Although he supported the independence movement in Tunisia, he was not able to find a place in the new Muslim state both because of his French education and his Jewish faith, and following independence he "was asked to leave" the new state.

He died in May 2020, in Neuilly-sur-Seine, France, at the age of 99.

Writings
Memmi's well-regarded first novel, La statue de sel (translated as The Pillar of Salt), was published in 1953 with a preface by Albert Camus and was awarded the Fénéon Prize in 1954.  His other novels include Agar (translated as Strangers), Le Scorpion (The Scorpion), and Le Desert (The Desert).

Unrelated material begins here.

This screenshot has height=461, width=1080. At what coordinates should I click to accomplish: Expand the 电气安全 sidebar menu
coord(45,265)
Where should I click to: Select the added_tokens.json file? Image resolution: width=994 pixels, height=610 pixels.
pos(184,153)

His best-known non-fiction work is The Colonizer and the Colonized, about the interdependent relationship of the two groups.  It was published in 1957, a time when many national liberation movements were active.  Jean-Paul Sartre wrote the preface.  The work is often read in conjunction with Frantz Fanon's Les damnés de la Terre (The Wretched of the Earth) and Peau noire, masques blancs (Black Skin, White Masks) and Aimé Césaire's Discourse on Colonialism. In October 2006, Memmi's follow-up to this work, entitled Decolonization and the Decolonized, was published. In this book, Memmi suggests that in the wake of global decolonization, the suffering of former colonies cannot be attributed to the former colonizers, but to the corrupt leaders and governments that control these states.

Memmi's related sociological works include Dominated Man, Dependence, and Racism.

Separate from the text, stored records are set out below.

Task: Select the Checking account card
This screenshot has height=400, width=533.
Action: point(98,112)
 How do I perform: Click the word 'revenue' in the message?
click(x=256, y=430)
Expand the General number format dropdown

Sean P. Hier, in a review of Memmi's Racism, calls it "well-written and autobiographically informed." He writes that Memmi's main claim is that racism is a "'lived experience' arising within human situations which only secondarily become 'social experiences.' According to Hier, Memmi writes that racism is "endemic to collective human existence."

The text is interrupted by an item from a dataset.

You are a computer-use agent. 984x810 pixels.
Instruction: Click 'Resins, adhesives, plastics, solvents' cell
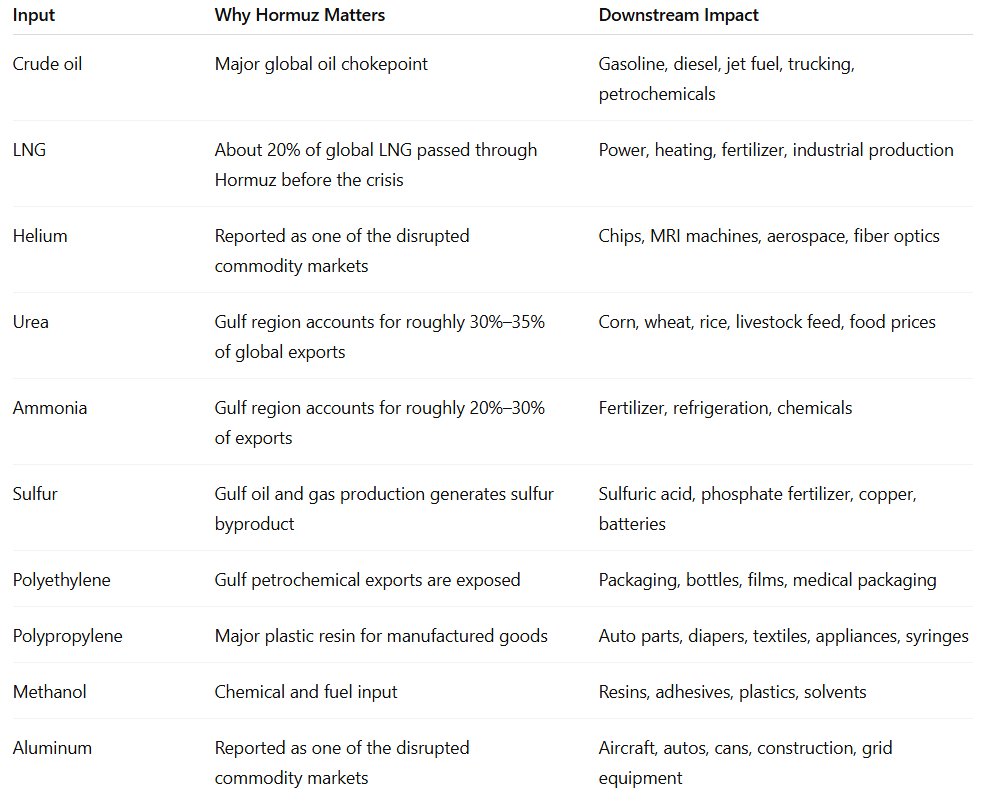click(732, 691)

Memmi wrote extensively on Jewish identity, including Portrait of a Jew, Liberation of the Jew and Jews and Arabs.

He was also known for the Anthology of Maghrebian literature (written in collaboration) published in 1965 (vol. 1) and 1969 (vol. 2).

Reviewing Memmi's fiction, scholar Judith Roumani asserts that the Tunisian writer's work "reveals the same philosophical evolution over time from his original viewpoints to less radical but perhaps more realistic positions." She concludes that "his latest fiction is certainly more innovative and different than his earlier work."

In 1995, Memmi said of his own work: "All of my work has been in sum an inventory of my attachments; all of my work has been, it should be understood, a constant revolt against my attachments; all of my work, for certain, has been an attempt at...reconciliation between the different parts of myself."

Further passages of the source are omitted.